# Sr9



## Subfightersandman (Dec 5, 2008)

Im looking to get my first handgun and I am trying to decide on what to get, what do you guys think of the SR9 give me your thoughts, I have held the gun and i love it the only thing i dont like is how narrow the grip is.

Thanks Roshan


----------



## AZ Outlaws (Dec 3, 2007)

I have a SR9 and am very happy with it. If you're not comfortable with the thin grip... look for something that feels better in your hand.


----------



## babs (Nov 30, 2007)

Was messin' with one at the dealer in od green.. sexy! Looks like a nice thin carry-capable gun even with the longer grip, but that gives it the ability to haul a lot of 9mm with you. Ruger did some work on these with a trigger safety or something but appears to be a solid gun. Looks like a relatively low bore-axis too, just from appearances.. which is a very good thing.
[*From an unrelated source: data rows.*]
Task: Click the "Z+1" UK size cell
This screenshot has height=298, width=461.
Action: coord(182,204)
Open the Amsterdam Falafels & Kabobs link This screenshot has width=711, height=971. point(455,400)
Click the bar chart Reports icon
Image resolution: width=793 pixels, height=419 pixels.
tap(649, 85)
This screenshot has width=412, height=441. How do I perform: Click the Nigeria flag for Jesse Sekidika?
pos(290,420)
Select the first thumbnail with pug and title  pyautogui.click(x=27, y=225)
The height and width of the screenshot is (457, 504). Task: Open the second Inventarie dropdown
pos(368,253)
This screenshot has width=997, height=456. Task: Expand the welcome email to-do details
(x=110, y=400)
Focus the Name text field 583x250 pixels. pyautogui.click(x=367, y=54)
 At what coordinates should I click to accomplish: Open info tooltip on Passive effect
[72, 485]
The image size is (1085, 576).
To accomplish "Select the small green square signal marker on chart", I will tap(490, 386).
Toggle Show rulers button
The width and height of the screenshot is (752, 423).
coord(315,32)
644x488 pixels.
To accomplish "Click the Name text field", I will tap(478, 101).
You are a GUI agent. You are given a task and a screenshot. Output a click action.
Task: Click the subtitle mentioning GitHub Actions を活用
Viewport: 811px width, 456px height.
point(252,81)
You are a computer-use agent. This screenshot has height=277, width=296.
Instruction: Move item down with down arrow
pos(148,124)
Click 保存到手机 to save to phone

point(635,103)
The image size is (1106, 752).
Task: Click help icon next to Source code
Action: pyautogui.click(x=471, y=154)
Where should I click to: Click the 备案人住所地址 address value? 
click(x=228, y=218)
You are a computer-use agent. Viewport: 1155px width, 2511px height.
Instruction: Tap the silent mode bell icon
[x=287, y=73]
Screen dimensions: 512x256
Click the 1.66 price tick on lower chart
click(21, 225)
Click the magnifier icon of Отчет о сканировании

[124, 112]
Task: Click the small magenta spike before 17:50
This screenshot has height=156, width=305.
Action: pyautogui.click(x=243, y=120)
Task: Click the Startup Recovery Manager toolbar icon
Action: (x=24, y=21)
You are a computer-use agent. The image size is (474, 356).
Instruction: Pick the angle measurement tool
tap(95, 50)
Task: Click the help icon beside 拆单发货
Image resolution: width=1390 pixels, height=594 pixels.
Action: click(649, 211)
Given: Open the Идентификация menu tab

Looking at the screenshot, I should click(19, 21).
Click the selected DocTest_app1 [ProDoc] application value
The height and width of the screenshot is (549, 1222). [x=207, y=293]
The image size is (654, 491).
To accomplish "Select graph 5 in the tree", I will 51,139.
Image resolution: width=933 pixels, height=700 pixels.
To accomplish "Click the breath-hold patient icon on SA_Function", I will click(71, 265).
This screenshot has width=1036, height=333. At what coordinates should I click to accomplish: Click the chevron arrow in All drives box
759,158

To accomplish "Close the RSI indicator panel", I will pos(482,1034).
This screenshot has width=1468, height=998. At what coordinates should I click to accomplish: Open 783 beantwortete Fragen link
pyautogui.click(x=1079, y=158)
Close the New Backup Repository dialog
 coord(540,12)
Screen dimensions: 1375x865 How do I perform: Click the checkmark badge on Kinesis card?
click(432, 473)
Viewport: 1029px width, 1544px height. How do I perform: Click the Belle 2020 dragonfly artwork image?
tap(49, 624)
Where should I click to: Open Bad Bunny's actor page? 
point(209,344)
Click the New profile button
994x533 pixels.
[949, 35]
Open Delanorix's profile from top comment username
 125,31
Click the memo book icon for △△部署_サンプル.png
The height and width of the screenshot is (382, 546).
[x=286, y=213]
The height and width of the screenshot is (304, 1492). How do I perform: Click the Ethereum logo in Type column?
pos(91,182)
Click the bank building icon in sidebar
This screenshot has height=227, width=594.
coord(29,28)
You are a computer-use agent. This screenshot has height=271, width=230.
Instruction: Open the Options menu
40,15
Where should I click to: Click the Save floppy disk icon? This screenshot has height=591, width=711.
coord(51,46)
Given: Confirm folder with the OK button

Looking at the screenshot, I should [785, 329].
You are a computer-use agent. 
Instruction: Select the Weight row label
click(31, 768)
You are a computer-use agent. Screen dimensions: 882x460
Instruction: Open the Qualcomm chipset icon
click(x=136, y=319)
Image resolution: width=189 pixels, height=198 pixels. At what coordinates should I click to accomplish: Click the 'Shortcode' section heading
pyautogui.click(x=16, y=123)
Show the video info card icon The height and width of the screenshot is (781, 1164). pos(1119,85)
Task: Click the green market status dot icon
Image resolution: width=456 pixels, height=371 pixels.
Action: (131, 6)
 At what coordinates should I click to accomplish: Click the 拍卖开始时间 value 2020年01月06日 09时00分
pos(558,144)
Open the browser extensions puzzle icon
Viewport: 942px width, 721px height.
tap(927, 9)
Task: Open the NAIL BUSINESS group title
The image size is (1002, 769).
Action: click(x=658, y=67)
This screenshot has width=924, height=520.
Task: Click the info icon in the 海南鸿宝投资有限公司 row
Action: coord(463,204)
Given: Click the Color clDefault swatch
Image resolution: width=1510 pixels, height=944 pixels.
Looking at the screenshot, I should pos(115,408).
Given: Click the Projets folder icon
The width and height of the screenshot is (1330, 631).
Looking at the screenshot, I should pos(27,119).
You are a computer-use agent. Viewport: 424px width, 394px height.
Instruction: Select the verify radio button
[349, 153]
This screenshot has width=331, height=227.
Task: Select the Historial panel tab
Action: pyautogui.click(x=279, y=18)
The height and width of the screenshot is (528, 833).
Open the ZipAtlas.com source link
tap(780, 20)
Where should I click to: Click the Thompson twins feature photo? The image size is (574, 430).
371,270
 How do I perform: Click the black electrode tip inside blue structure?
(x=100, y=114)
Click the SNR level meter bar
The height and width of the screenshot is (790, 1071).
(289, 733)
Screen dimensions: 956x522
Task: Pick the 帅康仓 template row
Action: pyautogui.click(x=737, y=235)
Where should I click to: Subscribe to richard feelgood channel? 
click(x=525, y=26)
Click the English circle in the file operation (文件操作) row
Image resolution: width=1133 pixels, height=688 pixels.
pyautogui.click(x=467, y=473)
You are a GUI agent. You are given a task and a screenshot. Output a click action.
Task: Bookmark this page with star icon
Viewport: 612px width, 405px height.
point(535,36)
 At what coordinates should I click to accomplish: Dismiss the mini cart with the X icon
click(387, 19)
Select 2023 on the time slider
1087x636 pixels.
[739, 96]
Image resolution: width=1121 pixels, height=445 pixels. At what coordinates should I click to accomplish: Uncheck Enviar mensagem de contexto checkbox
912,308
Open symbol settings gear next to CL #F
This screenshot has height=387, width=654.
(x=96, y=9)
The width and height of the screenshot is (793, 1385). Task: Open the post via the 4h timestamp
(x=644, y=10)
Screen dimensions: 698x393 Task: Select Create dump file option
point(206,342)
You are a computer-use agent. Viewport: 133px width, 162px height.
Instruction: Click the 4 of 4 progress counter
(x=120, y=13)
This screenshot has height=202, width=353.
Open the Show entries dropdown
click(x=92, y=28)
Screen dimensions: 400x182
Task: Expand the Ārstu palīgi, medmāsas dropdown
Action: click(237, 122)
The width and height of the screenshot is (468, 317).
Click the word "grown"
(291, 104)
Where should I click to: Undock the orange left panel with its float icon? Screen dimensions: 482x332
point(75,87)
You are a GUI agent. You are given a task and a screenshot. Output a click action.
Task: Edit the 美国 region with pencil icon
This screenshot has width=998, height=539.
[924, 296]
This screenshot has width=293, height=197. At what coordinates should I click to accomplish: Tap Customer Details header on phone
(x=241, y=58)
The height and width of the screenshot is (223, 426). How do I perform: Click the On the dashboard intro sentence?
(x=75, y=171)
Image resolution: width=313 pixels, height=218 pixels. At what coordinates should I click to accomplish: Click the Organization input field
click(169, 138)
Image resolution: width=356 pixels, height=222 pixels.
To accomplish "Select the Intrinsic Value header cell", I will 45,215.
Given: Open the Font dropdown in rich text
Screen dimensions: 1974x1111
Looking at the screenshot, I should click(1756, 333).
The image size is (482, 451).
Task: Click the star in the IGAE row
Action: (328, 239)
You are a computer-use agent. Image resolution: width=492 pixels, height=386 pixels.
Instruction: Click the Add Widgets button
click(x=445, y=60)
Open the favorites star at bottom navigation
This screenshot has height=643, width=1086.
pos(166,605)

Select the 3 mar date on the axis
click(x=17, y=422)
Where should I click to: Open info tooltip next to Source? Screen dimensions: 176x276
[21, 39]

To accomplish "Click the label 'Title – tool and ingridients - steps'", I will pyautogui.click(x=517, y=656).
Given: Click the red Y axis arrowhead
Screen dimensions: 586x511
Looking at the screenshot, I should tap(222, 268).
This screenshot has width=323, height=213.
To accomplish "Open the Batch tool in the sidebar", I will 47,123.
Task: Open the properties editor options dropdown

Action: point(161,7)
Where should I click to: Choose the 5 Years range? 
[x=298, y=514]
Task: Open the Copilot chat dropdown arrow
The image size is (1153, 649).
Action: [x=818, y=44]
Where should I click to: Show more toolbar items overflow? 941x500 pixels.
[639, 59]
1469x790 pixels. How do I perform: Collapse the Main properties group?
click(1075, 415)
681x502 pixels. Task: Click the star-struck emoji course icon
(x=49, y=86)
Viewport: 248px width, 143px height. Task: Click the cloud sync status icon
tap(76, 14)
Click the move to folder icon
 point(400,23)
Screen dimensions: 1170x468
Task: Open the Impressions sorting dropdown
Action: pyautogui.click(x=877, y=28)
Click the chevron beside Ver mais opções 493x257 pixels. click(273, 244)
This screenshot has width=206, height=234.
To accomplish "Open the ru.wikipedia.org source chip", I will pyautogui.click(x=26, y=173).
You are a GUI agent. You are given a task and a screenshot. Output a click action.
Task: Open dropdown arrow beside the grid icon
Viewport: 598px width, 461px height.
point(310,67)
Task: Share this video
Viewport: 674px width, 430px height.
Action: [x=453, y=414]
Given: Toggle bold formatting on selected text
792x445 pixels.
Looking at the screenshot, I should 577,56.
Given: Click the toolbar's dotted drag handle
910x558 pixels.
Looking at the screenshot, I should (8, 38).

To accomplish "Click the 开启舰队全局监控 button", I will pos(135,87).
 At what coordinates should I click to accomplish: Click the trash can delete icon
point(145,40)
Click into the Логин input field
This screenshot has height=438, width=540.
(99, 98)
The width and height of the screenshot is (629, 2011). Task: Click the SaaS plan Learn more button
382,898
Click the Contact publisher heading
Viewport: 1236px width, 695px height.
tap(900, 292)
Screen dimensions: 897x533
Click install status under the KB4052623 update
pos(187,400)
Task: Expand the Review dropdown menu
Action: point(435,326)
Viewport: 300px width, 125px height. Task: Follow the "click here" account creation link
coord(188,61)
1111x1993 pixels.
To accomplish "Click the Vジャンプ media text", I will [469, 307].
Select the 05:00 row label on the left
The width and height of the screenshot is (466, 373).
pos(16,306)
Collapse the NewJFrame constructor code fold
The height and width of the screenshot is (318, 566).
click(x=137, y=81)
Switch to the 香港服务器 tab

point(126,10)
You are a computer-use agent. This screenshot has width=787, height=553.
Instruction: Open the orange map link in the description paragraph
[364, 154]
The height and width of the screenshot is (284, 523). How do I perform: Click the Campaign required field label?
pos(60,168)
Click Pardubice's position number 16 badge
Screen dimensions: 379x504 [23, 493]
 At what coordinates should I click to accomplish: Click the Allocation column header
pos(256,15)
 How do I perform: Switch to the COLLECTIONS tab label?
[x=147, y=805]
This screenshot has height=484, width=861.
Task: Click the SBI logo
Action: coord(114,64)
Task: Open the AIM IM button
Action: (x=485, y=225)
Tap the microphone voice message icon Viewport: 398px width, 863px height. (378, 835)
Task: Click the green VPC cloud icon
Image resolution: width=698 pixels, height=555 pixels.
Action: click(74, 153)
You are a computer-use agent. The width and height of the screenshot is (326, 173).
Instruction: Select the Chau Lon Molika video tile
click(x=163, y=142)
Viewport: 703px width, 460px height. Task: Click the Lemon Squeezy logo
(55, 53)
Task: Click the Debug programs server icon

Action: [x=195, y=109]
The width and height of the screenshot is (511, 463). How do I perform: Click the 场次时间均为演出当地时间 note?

I'm like you in that I need a grip I can rap my mitts around.. I wonder if there's a hogue setup that'll fit around them? Try both backstraps on the grip.. you might like one or the other. I would be considering the SR9 a carry gun.. Therefore I'd way a little less-than-Sig comfort with a bit more ease in carrying not such a thick handled gun.


----------



## Subfightersandman (Dec 5, 2008)

I was not aware they made an SR9 with a blackened slide


----------